List the Files in a Folder

To list all the files in a folder, open a terminal window, select the relevant folder using the cd command, then type:

ls

By default, the files and folders are listed in columns across the screen and only display the filename.

directory listing in linux

Hidden files (files with names beginning with a period) are not shown automatically by running the ls command unless you specify the -a or -all switches:

ls -a
ls --all

The -a switch lists every file and folder in the directory.

To omit backup files (files ending with a tilde), run the following command:

ls -B
ls --ignore-backups

In most cases, the returned list shows the folders in one color and the files as another. If you don't want to show different colors, use the following command:

ls --color=never

To display more detailed output, use the following switch:

ls -l

This provides a list showing the permissions, number of inodes, the owner and the group, the file size, the last accessed date, and time and file name.

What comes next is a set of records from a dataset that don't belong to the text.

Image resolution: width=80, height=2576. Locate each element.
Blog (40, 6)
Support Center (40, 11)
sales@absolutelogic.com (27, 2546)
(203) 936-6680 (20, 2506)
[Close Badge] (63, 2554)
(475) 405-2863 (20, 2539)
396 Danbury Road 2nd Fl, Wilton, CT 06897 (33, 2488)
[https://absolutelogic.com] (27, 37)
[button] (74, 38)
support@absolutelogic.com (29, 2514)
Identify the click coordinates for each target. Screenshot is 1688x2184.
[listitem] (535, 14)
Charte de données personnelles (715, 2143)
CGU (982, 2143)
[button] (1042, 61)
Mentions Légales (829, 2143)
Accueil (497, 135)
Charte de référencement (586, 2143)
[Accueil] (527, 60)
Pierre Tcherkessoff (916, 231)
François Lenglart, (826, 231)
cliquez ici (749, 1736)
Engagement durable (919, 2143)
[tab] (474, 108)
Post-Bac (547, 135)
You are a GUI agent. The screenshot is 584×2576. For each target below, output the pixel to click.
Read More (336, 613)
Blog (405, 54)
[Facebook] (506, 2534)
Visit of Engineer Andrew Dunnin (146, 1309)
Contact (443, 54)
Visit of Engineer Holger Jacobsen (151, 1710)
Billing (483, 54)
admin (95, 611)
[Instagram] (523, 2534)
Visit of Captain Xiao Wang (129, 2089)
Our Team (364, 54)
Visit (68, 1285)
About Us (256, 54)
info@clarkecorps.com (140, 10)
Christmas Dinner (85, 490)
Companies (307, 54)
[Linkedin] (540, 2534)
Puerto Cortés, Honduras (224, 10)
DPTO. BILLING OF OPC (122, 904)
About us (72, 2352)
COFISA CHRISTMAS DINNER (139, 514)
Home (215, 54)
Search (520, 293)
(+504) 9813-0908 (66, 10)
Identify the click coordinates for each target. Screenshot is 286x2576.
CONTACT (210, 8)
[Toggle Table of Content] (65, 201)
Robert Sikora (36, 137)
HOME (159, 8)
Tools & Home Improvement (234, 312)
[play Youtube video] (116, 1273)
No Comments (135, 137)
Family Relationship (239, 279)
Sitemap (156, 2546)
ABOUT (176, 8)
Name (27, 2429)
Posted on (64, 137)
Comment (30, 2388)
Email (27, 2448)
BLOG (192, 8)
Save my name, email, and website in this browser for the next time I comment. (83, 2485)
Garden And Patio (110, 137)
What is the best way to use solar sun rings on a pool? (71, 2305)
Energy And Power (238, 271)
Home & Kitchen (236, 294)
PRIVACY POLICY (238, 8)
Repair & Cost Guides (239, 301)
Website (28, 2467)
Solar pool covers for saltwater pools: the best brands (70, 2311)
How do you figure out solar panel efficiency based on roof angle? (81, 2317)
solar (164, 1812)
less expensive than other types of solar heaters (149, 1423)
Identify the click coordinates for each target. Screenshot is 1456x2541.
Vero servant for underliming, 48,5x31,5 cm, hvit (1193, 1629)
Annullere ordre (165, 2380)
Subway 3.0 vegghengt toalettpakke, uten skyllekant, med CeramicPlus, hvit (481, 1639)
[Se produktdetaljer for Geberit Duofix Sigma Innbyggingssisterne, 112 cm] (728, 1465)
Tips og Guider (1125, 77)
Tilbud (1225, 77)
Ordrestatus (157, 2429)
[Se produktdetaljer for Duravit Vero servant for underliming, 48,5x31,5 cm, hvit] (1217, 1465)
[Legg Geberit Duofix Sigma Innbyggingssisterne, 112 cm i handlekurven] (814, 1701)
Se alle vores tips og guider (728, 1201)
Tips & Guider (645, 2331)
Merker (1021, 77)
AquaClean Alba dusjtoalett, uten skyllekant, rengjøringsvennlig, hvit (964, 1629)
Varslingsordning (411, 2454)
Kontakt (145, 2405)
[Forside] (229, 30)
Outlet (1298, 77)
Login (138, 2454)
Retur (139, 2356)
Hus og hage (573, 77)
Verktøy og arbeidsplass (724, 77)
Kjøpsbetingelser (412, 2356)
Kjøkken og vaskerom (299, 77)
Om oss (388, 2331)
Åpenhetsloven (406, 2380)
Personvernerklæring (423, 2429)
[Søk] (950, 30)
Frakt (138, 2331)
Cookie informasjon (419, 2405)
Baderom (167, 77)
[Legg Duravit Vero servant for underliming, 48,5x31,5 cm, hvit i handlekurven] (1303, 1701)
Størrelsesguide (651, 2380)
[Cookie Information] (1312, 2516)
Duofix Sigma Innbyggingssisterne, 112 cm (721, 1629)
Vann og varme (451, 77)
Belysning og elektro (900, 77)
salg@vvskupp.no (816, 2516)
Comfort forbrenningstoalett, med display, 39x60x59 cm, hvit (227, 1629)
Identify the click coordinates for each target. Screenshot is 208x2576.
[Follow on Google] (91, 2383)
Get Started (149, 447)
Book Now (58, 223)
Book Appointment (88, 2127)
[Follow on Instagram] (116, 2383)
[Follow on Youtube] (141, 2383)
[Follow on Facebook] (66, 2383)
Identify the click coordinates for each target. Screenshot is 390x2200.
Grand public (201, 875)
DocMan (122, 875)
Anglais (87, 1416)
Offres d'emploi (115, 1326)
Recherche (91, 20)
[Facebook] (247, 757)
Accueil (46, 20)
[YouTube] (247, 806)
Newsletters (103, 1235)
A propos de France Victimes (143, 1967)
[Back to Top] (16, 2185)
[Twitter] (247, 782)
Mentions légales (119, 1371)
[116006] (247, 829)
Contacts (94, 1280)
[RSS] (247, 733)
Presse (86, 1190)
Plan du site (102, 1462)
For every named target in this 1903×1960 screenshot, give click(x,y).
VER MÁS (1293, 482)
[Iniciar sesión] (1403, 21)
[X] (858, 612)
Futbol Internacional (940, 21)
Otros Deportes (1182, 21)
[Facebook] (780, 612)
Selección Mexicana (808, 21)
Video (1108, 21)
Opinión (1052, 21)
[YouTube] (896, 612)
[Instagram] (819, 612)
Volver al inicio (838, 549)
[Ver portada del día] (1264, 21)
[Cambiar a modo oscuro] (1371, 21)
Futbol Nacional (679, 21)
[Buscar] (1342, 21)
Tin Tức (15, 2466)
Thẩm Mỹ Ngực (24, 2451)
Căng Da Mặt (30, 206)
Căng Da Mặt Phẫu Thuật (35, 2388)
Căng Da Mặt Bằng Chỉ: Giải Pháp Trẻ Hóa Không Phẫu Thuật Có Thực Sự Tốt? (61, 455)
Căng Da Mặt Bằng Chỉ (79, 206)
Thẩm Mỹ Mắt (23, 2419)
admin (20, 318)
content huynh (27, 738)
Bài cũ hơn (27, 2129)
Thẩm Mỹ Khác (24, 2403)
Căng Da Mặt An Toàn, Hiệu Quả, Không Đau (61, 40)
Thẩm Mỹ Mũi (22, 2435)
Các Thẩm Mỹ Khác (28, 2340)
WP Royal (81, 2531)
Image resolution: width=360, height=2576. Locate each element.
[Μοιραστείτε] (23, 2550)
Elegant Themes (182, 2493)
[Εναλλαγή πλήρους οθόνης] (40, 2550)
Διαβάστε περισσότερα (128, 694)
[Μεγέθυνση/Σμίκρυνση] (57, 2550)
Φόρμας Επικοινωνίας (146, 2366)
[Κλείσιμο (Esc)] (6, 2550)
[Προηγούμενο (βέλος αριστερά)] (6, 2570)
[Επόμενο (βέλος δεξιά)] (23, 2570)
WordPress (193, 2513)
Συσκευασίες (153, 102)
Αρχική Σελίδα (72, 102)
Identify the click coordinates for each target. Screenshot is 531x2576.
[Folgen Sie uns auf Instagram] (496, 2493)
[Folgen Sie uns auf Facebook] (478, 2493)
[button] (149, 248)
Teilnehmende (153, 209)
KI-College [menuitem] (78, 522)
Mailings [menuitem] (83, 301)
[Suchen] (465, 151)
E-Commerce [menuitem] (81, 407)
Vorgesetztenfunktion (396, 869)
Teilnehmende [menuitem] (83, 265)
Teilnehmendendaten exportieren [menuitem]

If you don't want to see the owner, use the following command instead:

ls -g

You can also omit the group details by specifying the following switch:

ls -o

The long format listing works with other switches to show even more information. For example, show the author of the file by running the following command:

ls -l --author

You can change the output for the long listing to show human readable file sizes as follows:

ls -l -h
ls -l --human-readable
ls -l -s

Instead of showing the user and group names in a list command, you can get the ls command to show the physical user id and group ids as follows:

ls -l -n

The ls command can be used to show all of the files and folders from the specified path downwards. For example:

ls -R /home

The above command shows all of the files and folders below the home directory such as Pictures, Music, Videos, Downloads, and Documents.

Combine switches, too. The command ls -aBlh presents a listing as displayed in the screenshot at the top of this section.

Change the Output Format

By default, the output for the file listing is across the screen in columns. You can, however, specify a format as shown below.

To show the list in columns across the screen:

ls -X
ls --format=across

To show the list in a comma-separated format:

ls -m
ls --format=commas

To show the list in a horizontal format:

ls -x
ls --format=horizontal 

To show the list in a long format:

ls -l
ls --format=long

To show all the files and folders, one on each row:

ls -1
ls --format=single-column
ls --format=verbose

To show the list vertically:

ls -c
ls --format=vertical

How to Sort the Output From the ls Command

To sort the output from the ls command use the --sort switch as follows:

ls --sort=none
ls --sort=size
ls --sort=time
ls --sort=version 

The default is set to none, which means the files are sorted by name. When you sort by size, the file with the largest size is shown first and the smallest is shown last.

Sorting by time shows the file which has been accessed last at the top of the list and the least accessed file is at the bottom of the list.

All of the above sorts can be achieved with the following commands instead:

ls -U
ls -S
ls -t
ls -v 

To show the results in the reverse sort order, use the following command:

ls -r --sort=size
ls --reverse --sort=size 

Shake the Tree

An alternative approach to viewing files involves the tree utility, which ships by default with some distributions but not others. When you execute it, you'll see printed to standard output a hierarchy of files and folders.